Added a default speaker recognizer

Added a default speaker recognizer, default_sr, which does not attempt to identify the speaker but just responds with the first name as stored in the profile. I am also passing the result around from the sr_plugin to the intent parser, to which the identity of the speaker can be attached to the intent object being passed to the speechhandler.

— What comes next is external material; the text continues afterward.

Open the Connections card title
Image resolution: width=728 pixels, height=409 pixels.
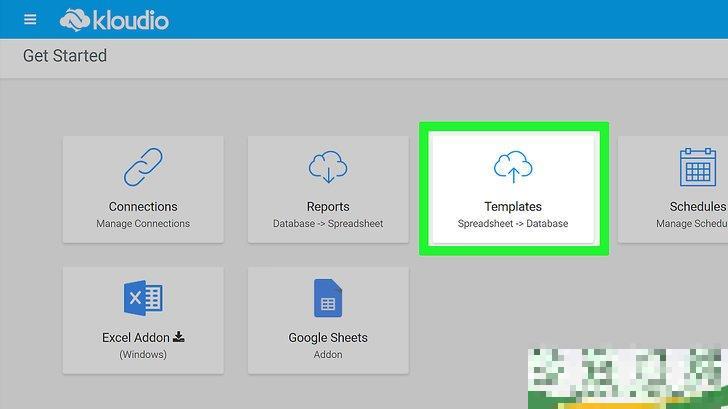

I also simplified the list of parameters being passed to the mic object when it is created, storing them instead in the profile.
NaomiProject · Oct 17, 2022 · 26a663a · 26a663a
1 parent 421d062
commit 26a663a
Show file tree

Hide file tree

Showing 8 changed files with 144 additions and 104 deletions.
diff --git a/naomi/application.py b/naomi/application.py
@@ -500,13 +500,20 @@ def __init__(
         tts_plugin_info = profile.get_arg('plugins').get_plugin(tts_slug, category='tts')
         tts_plugin = tts_plugin_info.plugin_class(tts_plugin_info)
 
+        # Initialize Speaker Recognition Engine
+        sr_slug = profile.get_profile_var(['sr_engine'], 'default_sr')
+        sr_plugin_info = profile.get_arg('plugins').get_plugin(sr_slug, category='sr')
+        sr_plugin = sr_plugin_info.plugin_class(sr_plugin_info)
+        profile.set_arg('sr_plugin', sr_plugin)
+
         # audiolog for training
         if(save_audio):
             save_passive_audio = True
             save_active_audio = True
             save_noise = True
 
-        # Instead of passing the following values to 
+        # Instead of passing the following values to mic, store them here and
+        # pick them up when needed.
         profile.set_arg('input_device', input_device)
         profile.set_arg('output_device', output_device)
         profile.set_arg('sr_plugin', sr_plugin)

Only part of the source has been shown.